Desiree:           I got donor cells. So I didn’t use my own.

Tony:                Okay. Well, they harvested mine and put a pick line to my abdomen, pick line to my heart and pick line the chest. And they cycled all the blood in and out of my body, two and a half times. And everybody says, man, what’d that feel like, that hurt? I said, well, it didn’t hurt, but it’s a different feeling.

Jackie:              It’s like a big dialysis machine, right? That’s what I had.

Tony:                I told them I could feel it running through my toes, like a little stream running through my toes. It didn’t hurt. It’s just weird.

Jackie:              I don’t think I really felt anything. I had like a big octopus looking thing in my jugular vein. And I had to have that for, I don’t know. I was walking around Chicago with this thing on my neck, I went to a pizza place.

CHEMOTHERAPY AND EATING

Jackie:              My hospital stay was about four to five weeks and they gave me really intense chemo to, just like you were saying, to wipe out my body completely clean of the red blood cells, white blood cells and platelets. So my immune system was like at zero.

Tony:                Right you were neutropenic.

Jackie:              Yes. And we’re actually, I know both of us, we were in a room that was reversed isolation.

Desiree:           Yes, so was I.

Jackie:              Okay. So they were like pulling the air out instead of pumping air in. And I wasn’t able to eat certain foods.

Desiree:           Yeah, neutropenic.

Jackie:              I don’t remember the diet exactly.

Desiree:           So you can’t have like fresh fruits or veggies. You can’t have anything raw. No raw meats. No raw.

Jackie:              Yeah. They were saying like-

Tony:                You two were lucky enough, y’all got to eat. I couldn’t get my mouth open. I couldn’t eat nothing.

Desiree:           I couldn’t really eat, I drank a lot of Ensure.

Jackie:              I just wasn’t very hungry. That’s why they gave me the Marinol to increase my appetite.

Desiree:           My mouth had like sores and stuff in it. I couldn’t eat.

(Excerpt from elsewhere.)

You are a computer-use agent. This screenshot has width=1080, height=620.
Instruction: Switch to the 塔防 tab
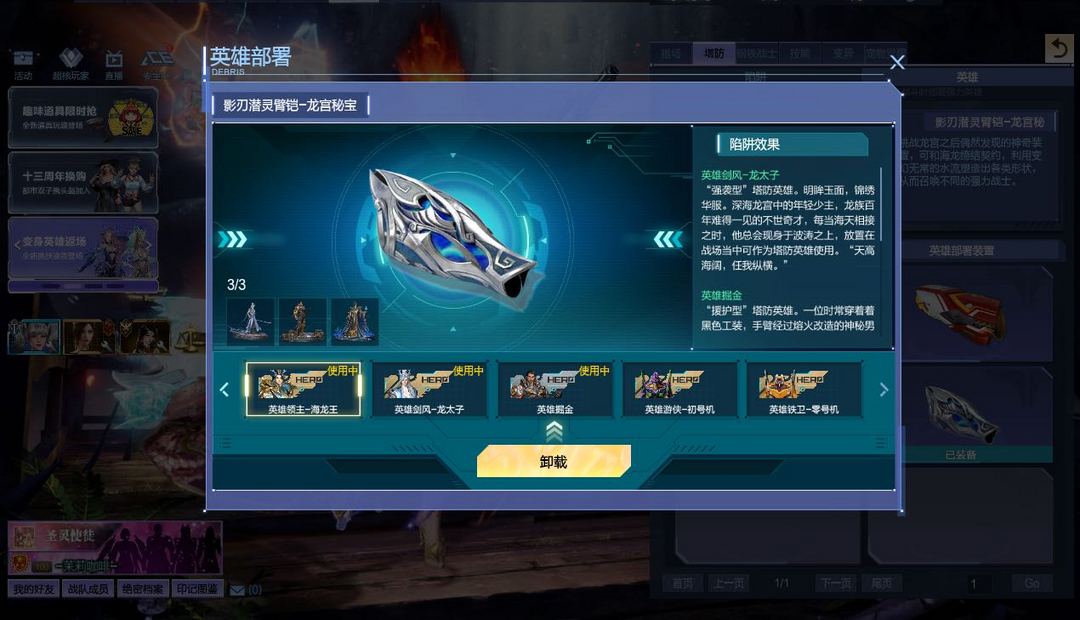[x=714, y=54]
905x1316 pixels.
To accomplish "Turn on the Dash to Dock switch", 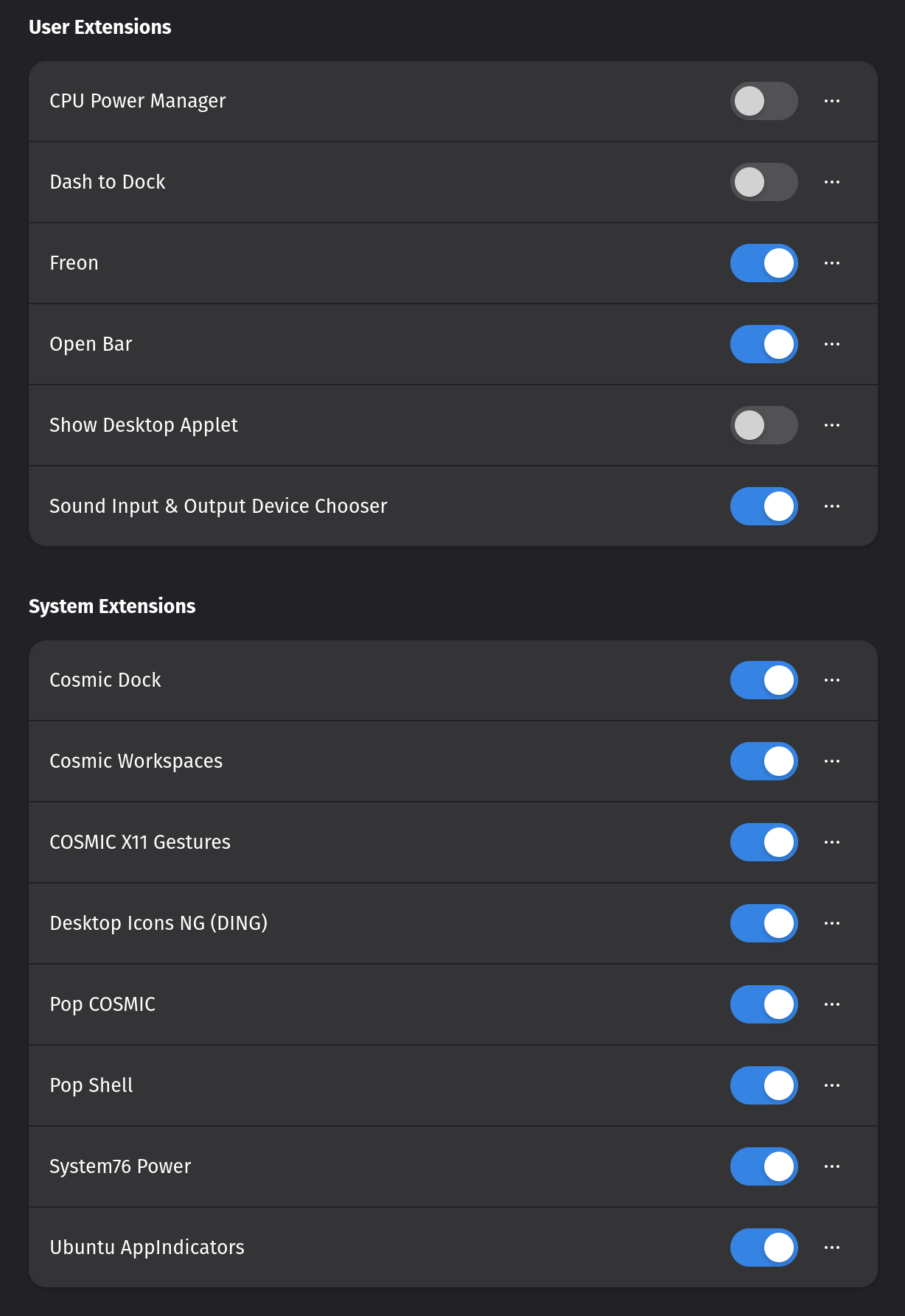I will (x=764, y=182).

Jackie:              Oh, really?

Desiree:           Yeah.

Tony:                That’s messed up.

Jackie:              That’s weird that you had different symptoms from the stem cell transplant than I did.

SHOTS IN THE STOMACH

Jackie:              And so it’s called bone pain when they’re trying to increase it really fast so that my immune system could get back up there. So I gave myself a shot, a Neupogen shot. Did you have to do that?

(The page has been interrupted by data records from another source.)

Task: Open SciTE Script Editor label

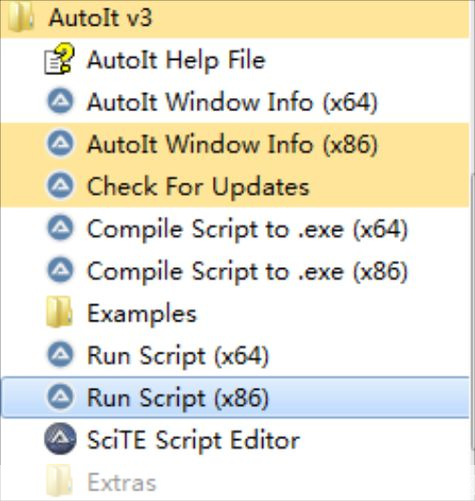Action: (x=193, y=440)
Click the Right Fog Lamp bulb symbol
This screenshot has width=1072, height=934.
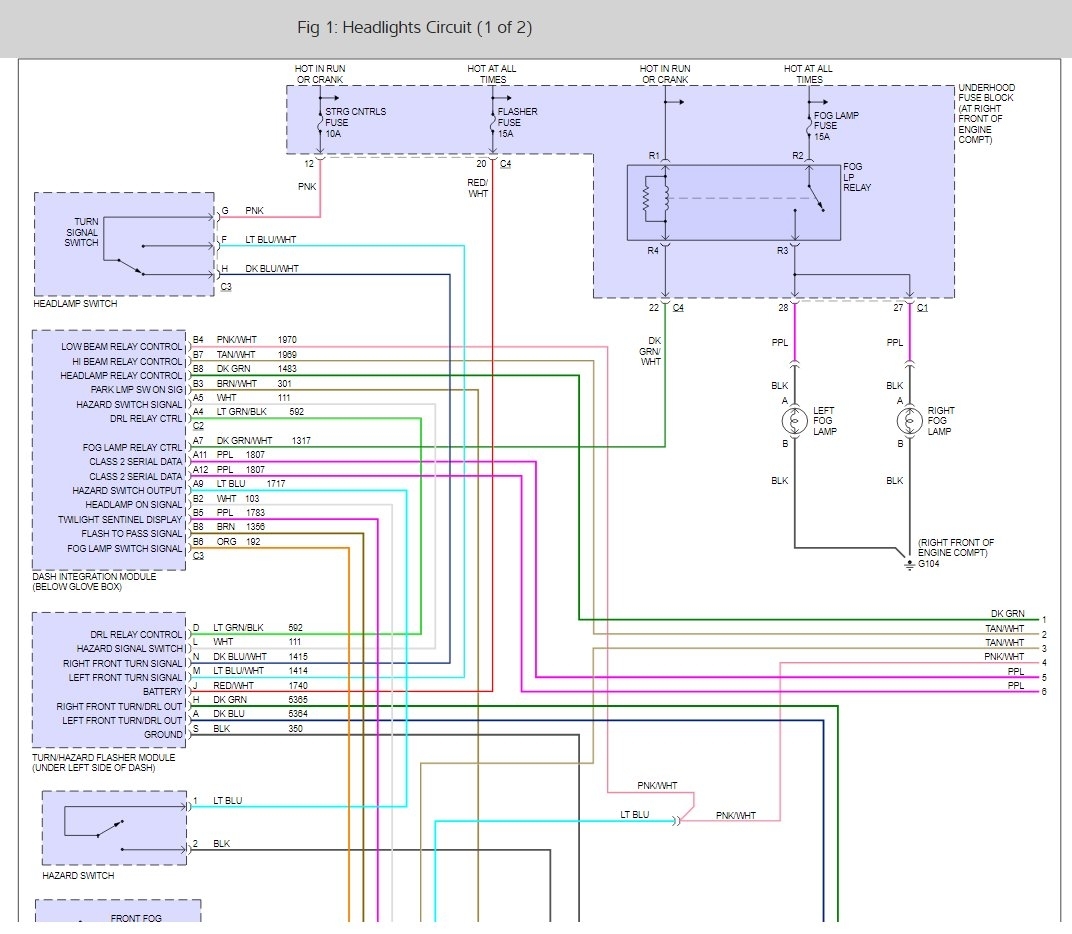click(909, 421)
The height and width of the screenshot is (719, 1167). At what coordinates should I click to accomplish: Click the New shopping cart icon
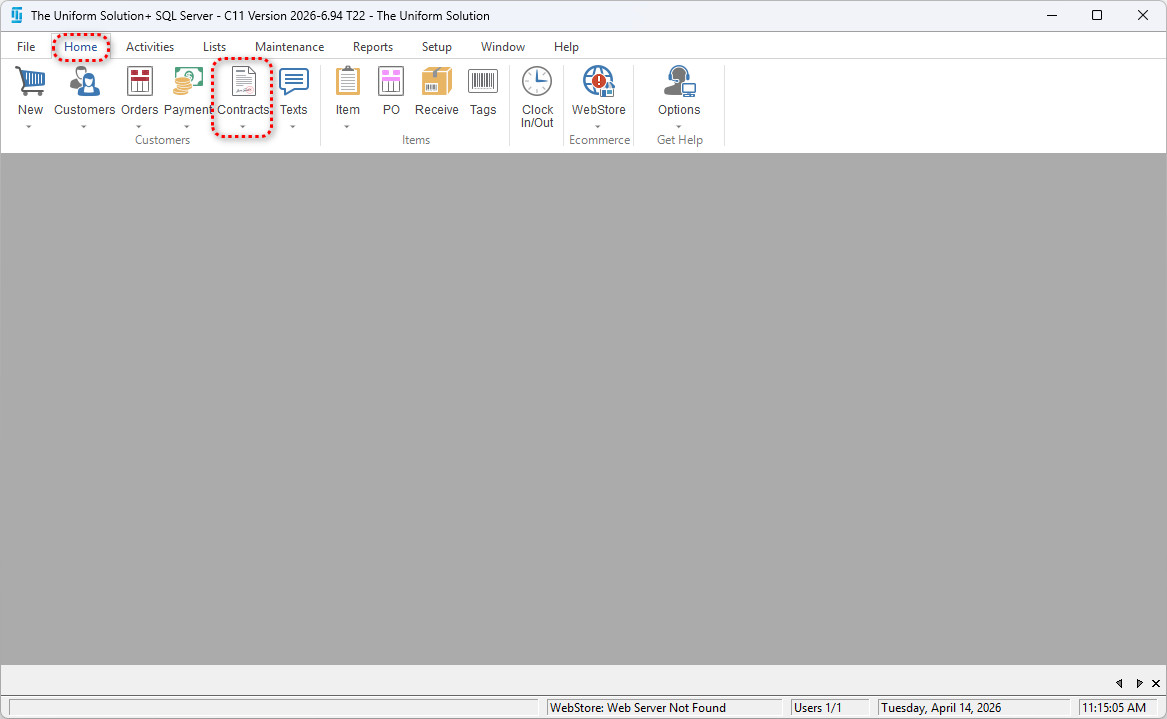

Desiree:           No, I think I just did Lovenox shots.

Jackie:              Okay. Yeah. Well, I guess in the hospital, I didn’t give it to myself.

Tony:                God bless yourself, you didn’t have to take those Neupogen shots.

Jackie:              Yeah, well I did. So it’s a shot in your stomach, as he knows, and it makes you increase your white blood cells really, really fast. So your bones, though, don’t expand and the white blood cells are expanding really fast, you know, in your bones. So you get this horrible, horrible bone pain, the worst pain. I’ve had two babies, the worst pain you’ve ever, ever had in your entire life. And mine was in my low back. Where was your pain?

Tony:                I really didn’t from the Neupogen. I really didn’t experience anything other than having to take the shots in the stomach with a needle about the size of a telephone pole, it felt like, you know. I mean, it was extra-

Jackie:              He might exaggerate a little bit.

Tony:                Just a little bit, but it was a huge needle.

Jackie:              Maybe I don’t remember. I couldn’t see very well.

Tony:                I remember very well. It was huge.